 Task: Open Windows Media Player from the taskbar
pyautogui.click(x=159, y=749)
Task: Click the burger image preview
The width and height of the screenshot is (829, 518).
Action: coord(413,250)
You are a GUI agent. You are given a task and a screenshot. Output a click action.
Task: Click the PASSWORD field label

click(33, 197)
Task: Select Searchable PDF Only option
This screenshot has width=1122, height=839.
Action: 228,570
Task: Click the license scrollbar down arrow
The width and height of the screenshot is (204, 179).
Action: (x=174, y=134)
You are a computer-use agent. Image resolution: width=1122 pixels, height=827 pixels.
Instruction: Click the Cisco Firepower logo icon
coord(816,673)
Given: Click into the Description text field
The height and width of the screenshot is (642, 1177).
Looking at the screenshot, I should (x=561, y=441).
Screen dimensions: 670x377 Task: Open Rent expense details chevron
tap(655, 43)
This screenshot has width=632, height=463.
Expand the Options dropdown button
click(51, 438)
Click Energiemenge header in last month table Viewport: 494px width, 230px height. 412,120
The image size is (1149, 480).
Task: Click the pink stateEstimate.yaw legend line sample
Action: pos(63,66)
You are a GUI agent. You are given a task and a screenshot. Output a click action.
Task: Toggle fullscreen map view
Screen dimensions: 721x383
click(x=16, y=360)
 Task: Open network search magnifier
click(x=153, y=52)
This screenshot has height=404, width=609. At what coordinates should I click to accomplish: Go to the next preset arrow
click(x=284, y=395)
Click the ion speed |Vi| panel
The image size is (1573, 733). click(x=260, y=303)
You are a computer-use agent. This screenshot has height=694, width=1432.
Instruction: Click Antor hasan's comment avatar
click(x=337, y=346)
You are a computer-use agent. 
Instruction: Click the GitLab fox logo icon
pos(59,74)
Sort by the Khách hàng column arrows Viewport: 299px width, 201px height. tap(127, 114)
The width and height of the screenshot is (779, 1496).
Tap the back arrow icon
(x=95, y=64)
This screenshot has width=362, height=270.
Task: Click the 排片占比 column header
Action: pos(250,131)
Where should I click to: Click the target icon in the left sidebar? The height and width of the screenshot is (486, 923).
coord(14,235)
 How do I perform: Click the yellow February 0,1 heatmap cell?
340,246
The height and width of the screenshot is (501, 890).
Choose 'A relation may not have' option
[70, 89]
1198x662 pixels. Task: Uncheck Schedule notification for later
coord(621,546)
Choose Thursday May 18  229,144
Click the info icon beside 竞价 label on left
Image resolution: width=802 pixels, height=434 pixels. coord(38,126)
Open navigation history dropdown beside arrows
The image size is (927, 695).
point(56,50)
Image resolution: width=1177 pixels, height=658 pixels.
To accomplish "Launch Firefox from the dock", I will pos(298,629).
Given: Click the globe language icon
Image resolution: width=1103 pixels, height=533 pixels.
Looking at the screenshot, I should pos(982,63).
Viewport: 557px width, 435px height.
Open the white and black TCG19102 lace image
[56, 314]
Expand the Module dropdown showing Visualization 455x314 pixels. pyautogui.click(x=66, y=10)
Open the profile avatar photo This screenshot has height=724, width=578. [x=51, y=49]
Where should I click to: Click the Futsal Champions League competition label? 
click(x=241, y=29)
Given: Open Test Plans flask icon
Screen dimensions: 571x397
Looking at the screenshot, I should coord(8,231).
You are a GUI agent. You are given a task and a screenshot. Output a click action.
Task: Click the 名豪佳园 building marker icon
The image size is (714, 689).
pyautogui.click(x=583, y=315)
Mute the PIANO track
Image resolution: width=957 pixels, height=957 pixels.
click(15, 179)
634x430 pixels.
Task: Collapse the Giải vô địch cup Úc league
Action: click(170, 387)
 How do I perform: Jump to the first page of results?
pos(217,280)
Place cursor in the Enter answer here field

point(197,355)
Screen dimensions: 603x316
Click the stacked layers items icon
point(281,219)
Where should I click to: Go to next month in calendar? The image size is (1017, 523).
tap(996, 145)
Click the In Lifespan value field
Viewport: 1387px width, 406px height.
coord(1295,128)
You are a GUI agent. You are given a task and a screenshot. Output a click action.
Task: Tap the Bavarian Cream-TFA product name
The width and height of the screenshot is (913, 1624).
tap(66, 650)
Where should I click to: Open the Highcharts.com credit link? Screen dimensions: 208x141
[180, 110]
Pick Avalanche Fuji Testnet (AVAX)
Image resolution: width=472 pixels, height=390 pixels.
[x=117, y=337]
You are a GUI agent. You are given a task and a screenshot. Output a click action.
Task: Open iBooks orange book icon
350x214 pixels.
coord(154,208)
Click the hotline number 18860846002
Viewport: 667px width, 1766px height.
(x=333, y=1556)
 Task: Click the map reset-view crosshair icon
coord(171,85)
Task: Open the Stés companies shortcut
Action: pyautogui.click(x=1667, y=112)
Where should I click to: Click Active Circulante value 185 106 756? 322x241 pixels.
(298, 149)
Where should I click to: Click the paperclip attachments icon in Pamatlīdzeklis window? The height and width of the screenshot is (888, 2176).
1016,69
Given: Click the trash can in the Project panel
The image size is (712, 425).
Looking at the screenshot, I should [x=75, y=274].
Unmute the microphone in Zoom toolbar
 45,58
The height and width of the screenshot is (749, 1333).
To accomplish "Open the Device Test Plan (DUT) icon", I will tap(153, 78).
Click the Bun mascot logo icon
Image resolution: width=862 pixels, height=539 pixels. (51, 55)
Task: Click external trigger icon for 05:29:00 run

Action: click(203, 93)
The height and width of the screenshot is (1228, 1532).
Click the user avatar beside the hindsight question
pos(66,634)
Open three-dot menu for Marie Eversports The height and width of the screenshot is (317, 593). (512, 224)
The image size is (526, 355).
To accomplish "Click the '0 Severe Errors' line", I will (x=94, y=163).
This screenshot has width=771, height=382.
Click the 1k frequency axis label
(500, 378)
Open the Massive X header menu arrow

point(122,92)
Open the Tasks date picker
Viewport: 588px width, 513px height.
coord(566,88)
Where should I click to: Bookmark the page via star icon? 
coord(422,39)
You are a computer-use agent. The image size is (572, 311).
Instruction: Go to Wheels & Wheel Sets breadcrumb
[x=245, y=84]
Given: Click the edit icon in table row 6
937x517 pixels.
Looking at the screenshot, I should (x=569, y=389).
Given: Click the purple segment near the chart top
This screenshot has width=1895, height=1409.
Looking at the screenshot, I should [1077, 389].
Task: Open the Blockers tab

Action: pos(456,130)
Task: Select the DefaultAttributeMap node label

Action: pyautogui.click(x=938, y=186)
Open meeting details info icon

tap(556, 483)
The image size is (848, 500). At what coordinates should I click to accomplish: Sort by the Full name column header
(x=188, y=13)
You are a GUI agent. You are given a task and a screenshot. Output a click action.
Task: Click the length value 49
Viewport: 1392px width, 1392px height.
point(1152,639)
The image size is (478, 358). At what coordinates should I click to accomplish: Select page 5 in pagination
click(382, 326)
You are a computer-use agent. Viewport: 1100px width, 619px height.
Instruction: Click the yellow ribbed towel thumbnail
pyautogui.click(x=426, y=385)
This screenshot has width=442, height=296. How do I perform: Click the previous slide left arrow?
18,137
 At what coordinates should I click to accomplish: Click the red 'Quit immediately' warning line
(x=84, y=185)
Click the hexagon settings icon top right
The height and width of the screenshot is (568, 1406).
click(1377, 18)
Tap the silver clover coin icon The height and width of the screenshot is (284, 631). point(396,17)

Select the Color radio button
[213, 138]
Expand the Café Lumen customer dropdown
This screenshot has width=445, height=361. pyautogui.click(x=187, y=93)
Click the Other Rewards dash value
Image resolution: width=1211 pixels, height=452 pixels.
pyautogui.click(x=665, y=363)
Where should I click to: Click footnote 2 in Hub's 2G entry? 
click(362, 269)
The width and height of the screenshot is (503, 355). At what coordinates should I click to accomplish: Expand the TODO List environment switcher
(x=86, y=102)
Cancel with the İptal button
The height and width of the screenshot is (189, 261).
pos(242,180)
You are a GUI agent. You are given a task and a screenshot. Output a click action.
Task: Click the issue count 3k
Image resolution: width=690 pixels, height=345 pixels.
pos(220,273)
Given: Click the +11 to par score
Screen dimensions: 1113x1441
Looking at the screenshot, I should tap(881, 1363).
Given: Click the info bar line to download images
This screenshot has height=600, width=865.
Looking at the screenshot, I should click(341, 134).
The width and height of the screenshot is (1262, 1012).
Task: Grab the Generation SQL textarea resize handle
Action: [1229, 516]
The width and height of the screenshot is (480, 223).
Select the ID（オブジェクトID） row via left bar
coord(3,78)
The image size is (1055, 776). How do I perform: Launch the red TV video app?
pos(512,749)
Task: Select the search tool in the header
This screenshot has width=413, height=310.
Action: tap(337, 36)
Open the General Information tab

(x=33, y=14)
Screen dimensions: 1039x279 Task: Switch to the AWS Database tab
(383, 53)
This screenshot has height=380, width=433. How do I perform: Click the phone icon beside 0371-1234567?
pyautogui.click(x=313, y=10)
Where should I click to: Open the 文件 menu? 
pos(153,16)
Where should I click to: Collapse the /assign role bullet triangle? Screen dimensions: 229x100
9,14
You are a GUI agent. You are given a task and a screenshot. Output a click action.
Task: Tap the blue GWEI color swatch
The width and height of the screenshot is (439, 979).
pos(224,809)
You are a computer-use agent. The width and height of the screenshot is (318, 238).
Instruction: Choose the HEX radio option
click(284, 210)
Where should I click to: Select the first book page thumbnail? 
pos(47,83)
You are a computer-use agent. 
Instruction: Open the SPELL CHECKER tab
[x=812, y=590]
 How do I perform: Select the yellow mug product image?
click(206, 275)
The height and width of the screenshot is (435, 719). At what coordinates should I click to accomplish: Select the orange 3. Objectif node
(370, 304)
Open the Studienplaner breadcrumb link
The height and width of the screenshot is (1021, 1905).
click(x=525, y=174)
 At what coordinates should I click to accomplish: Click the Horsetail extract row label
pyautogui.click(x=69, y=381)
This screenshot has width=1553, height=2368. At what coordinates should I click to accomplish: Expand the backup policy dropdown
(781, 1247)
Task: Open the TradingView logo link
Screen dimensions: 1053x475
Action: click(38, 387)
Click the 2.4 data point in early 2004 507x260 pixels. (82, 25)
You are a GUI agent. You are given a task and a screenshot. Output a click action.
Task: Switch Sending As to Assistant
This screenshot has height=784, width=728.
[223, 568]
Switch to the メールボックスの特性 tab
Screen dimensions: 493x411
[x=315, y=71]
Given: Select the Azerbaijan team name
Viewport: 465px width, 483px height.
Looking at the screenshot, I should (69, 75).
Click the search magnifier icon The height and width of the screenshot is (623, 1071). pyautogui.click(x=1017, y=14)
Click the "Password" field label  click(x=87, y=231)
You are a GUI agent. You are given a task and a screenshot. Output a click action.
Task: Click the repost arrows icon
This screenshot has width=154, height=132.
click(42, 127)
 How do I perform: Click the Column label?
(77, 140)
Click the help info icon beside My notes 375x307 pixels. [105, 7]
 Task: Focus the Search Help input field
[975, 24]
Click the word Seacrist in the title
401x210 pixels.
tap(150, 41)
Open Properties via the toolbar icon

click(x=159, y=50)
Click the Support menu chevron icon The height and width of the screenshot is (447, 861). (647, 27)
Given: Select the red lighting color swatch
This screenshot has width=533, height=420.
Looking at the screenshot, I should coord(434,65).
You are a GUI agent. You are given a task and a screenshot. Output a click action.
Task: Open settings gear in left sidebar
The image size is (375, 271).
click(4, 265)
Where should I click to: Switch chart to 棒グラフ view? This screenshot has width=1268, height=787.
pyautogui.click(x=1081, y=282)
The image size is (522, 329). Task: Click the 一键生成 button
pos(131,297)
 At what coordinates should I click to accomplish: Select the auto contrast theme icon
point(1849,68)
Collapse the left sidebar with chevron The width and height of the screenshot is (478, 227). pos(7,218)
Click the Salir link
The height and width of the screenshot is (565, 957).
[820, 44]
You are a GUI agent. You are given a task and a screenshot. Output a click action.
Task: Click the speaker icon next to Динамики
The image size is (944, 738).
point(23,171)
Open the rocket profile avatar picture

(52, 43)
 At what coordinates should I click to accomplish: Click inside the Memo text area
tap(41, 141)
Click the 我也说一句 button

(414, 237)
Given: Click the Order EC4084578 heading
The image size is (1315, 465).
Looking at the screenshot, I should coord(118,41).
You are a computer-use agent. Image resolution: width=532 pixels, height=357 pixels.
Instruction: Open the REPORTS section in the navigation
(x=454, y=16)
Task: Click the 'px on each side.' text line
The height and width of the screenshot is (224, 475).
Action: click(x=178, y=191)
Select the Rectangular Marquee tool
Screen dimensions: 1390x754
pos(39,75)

*Instructions to follow:*
Gather each line in the data that holds the string "will".

*Exercise output:*
To accomplish "Launch Firefox from the dock", I will pos(298,629).
To accomplish "Open the Device Test Plan (DUT) icon", I will tap(153, 78).
To accomplish "Click the '0 Severe Errors' line", I will (x=94, y=163).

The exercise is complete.